What secular European media has labeled the "Bible Trial" wrapped up in Finland today. Now, Finnish member of parliament Päivi Räsänen is left to wait for the verdict. This case has not only turned out to be one of the biggest religious freedom cases in Europe, but globally. Before closing arguments today, FRC's Special Advisor for Religious Freedom, Andrew Brunson, delivered a prayer pledge signed by 14,341 Americans committed to praying for Päivi.
Päivi was accused of three counts of alleged "hate speech" brought against her by Finland's Prosecutor General, arising from a 2019 tweet with a photo of a Bible passage, a 2019 radio debate, and a 2004 pamphlet she authored about God's design for sexuality. At the heart of this case is whether articulating religious beliefs based in the Bible can be criminalized if some people find them to be offensive.
Rep. Chip Roy (R-Texas) joined "Washington Watch" to discuss just how significant this is: "When you think about today what the prosecutor is saying that the Bible has got to take a backseat to finish law. Think about the implications of that.... that somehow the Bible and that freedom of religion, in the words of the prosecutor, 'stops at the door of discrimination.' Well, the natural extension of that is that if you believe the Bible and you believe that it is the inherent word of God ... you're automatically discriminating against people of other faiths. And so that's the road that we're headed down, and it's not that far away in this country."
After delivering the prayer pledge to Päivi, Brunson joined "Washington Watch" to talk about his experience. He said one Finnish media member explained the ramifications of the prosecution's understanding of Finland's hate speech law this way: "You can quote the Bible, but not in a way that indicates that you believe or agree with what you're quoting."
Brunson is no stranger to grave violations of religious freedom. It was just over three years ago when he was imprisoned in Turkey that FRC delivered thousands of prayers pledges to him as well. Today, he had the opportunity to offer the same encouragement to Päivi -- the knowledge that thousands of people were praying for her.

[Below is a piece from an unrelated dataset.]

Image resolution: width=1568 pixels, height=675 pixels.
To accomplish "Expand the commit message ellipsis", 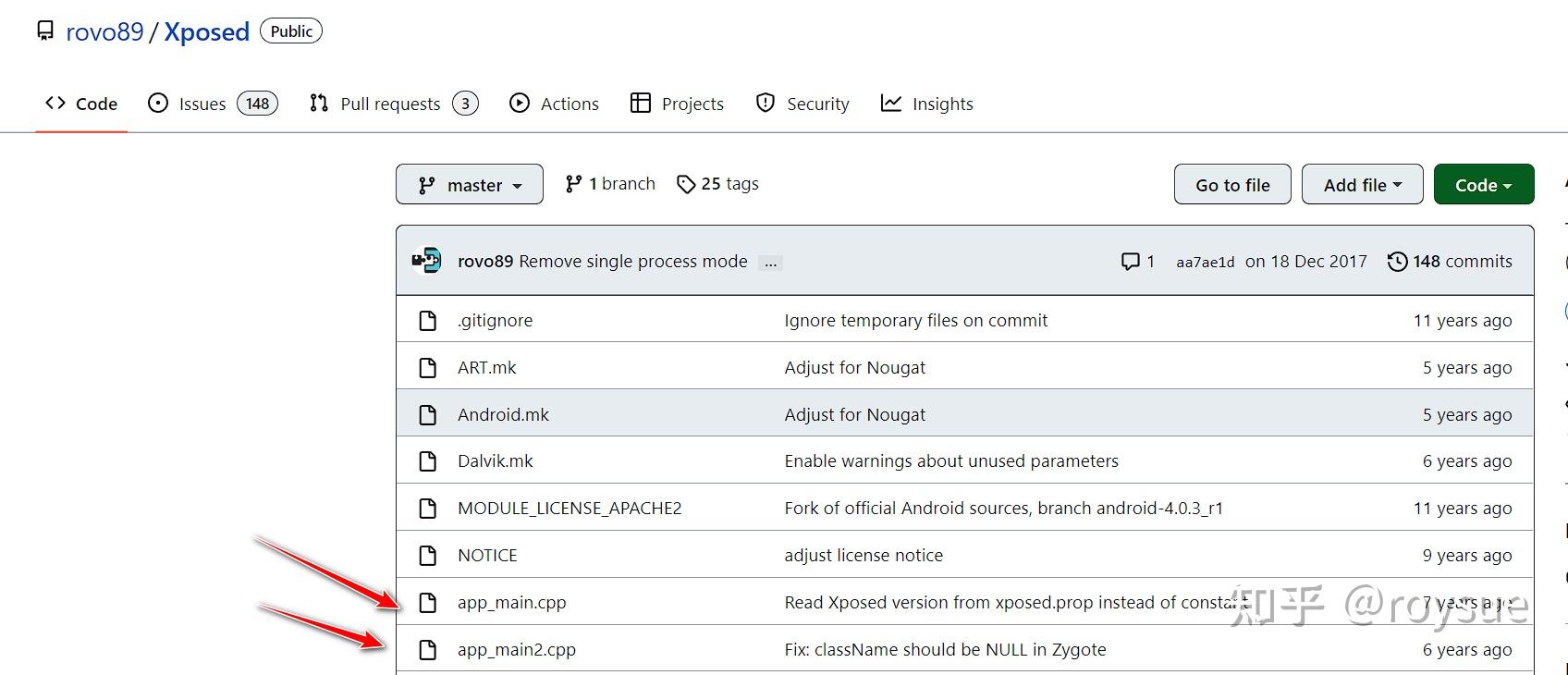I will (770, 263).
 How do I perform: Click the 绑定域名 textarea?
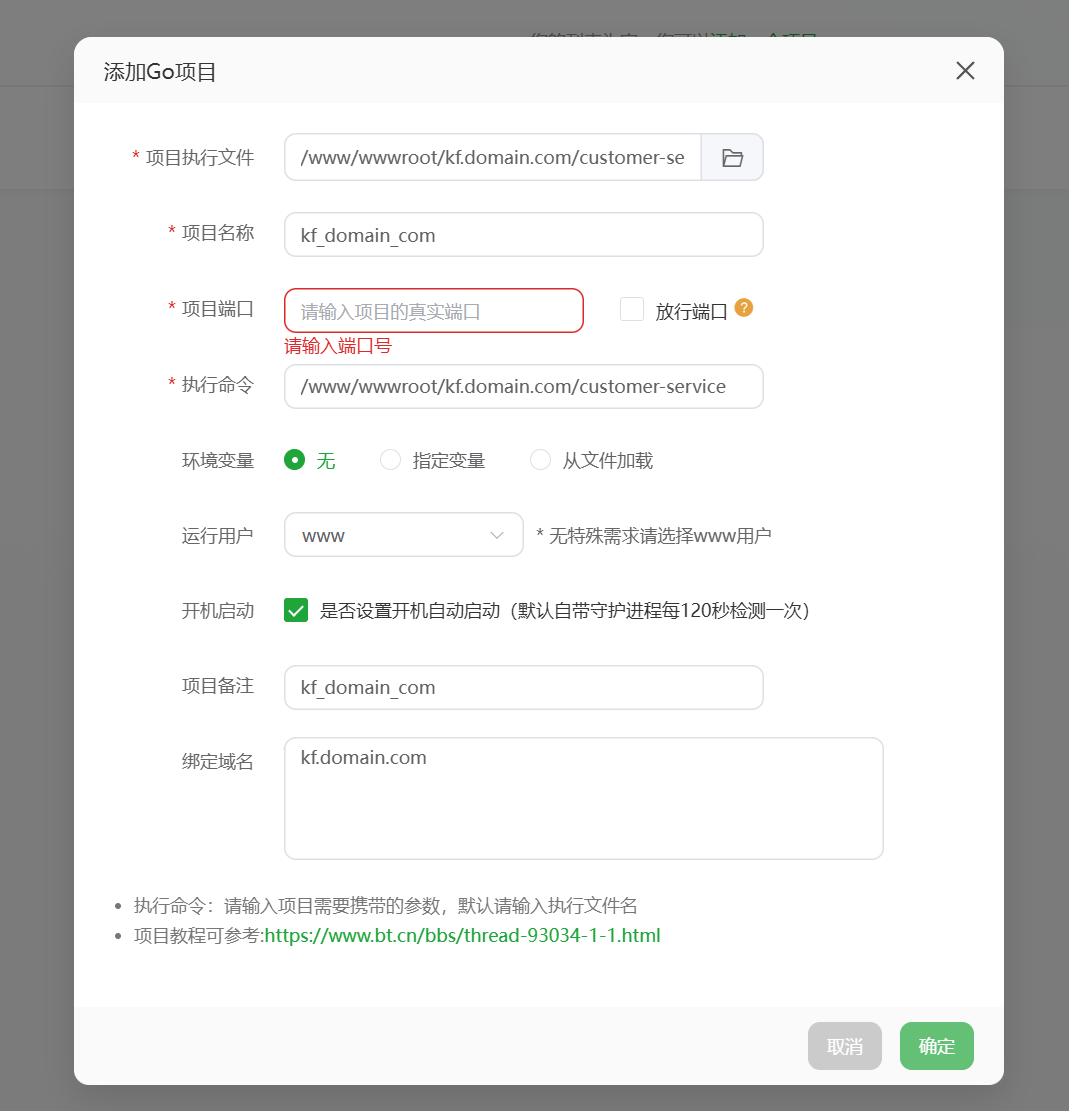(x=583, y=798)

As our culture grows more hostile to biblical beliefs, more Christians will be faced with difficult decisions and the pressure to compromise. As Brunson said, "[Päivi] could escape this pressure that she's been under for the last two years by apologizing for her beliefs, by groveling, by compromising. But she's standing strong... giving a good example for others who are going to face similar decisions in the future."
Päivi is feeling confident about the outcome of her case. But sadly, we are likely to see more, not less of these incidences arising given the recent push for "hate speech" laws in the West.
Brunson articulates the question we should all start asking ourselves: "Am I going to fear man or am I going to fear God?"